=== Begin Enclosure ===

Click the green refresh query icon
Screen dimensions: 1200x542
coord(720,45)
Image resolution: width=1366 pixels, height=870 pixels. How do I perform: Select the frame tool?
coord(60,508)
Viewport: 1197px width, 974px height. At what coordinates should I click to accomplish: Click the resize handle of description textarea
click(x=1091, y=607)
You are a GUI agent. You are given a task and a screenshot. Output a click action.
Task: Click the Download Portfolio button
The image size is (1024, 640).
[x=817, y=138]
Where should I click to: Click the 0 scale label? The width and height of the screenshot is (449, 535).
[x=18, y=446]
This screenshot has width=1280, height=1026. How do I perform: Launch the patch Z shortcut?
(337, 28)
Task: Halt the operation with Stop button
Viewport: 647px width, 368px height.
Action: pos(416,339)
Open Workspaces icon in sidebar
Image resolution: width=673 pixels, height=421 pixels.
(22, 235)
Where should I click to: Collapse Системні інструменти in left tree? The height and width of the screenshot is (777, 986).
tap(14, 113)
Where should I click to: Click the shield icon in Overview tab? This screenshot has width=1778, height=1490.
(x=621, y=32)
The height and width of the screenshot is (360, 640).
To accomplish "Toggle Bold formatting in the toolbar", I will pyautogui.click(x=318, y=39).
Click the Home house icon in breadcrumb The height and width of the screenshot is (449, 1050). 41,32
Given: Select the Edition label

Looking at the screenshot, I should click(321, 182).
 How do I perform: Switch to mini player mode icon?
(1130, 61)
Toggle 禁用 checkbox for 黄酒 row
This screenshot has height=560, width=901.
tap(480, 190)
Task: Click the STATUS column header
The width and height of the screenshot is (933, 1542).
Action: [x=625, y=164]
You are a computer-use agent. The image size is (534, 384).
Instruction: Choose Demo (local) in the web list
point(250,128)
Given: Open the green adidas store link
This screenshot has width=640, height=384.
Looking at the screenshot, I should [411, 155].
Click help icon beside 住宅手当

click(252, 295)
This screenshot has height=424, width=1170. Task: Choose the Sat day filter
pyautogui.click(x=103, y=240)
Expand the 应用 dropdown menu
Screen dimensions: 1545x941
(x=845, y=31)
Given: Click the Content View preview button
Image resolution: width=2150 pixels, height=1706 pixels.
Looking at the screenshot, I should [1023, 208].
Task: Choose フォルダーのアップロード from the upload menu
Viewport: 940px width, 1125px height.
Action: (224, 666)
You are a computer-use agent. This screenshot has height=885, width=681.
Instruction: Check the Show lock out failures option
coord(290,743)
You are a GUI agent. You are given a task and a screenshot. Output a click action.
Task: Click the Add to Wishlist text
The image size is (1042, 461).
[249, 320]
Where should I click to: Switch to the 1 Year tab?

=== End Enclosure ===

TASK INSTRUCTIONS: All the records above must be transcribed without a single change to any word.

EXERCISE OUTPUT:
Click the green refresh query icon
Screen dimensions: 1200x542
coord(720,45)
Image resolution: width=1366 pixels, height=870 pixels. How do I perform: Select the frame tool?
coord(60,508)
Viewport: 1197px width, 974px height. At what coordinates should I click to accomplish: Click the resize handle of description textarea
click(x=1091, y=607)
You are a GUI agent. You are given a task and a screenshot. Output a click action.
Task: Click the Download Portfolio button
The image size is (1024, 640).
[x=817, y=138]
Where should I click to: Click the 0 scale label? The width and height of the screenshot is (449, 535).
[x=18, y=446]
This screenshot has width=1280, height=1026. How do I perform: Launch the patch Z shortcut?
(337, 28)
Task: Halt the operation with Stop button
Viewport: 647px width, 368px height.
Action: pos(416,339)
Open Workspaces icon in sidebar
Image resolution: width=673 pixels, height=421 pixels.
(22, 235)
Where should I click to: Collapse Системні інструменти in left tree? The height and width of the screenshot is (777, 986).
tap(14, 113)
Where should I click to: Click the shield icon in Overview tab? This screenshot has width=1778, height=1490.
(x=621, y=32)
The height and width of the screenshot is (360, 640).
To accomplish "Toggle Bold formatting in the toolbar", I will pyautogui.click(x=318, y=39).
Click the Home house icon in breadcrumb The height and width of the screenshot is (449, 1050). 41,32
Given: Select the Edition label

Looking at the screenshot, I should click(321, 182).
 How do I perform: Switch to mini player mode icon?
(1130, 61)
Toggle 禁用 checkbox for 黄酒 row
This screenshot has height=560, width=901.
tap(480, 190)
Task: Click the STATUS column header
The width and height of the screenshot is (933, 1542).
Action: [x=625, y=164]
You are a computer-use agent. The image size is (534, 384).
Instruction: Choose Demo (local) in the web list
point(250,128)
Given: Open the green adidas store link
This screenshot has width=640, height=384.
Looking at the screenshot, I should [411, 155].
Click help icon beside 住宅手当

click(252, 295)
This screenshot has height=424, width=1170. Task: Choose the Sat day filter
pyautogui.click(x=103, y=240)
Expand the 应用 dropdown menu
Screen dimensions: 1545x941
(x=845, y=31)
Given: Click the Content View preview button
Image resolution: width=2150 pixels, height=1706 pixels.
Looking at the screenshot, I should [1023, 208].
Task: Choose フォルダーのアップロード from the upload menu
Viewport: 940px width, 1125px height.
Action: (224, 666)
You are a computer-use agent. This screenshot has height=885, width=681.
Instruction: Check the Show lock out failures option
coord(290,743)
You are a GUI agent. You are given a task and a screenshot. Output a click action.
Task: Click the Add to Wishlist text
The image size is (1042, 461).
[249, 320]
Where should I click to: Switch to the 1 Year tab?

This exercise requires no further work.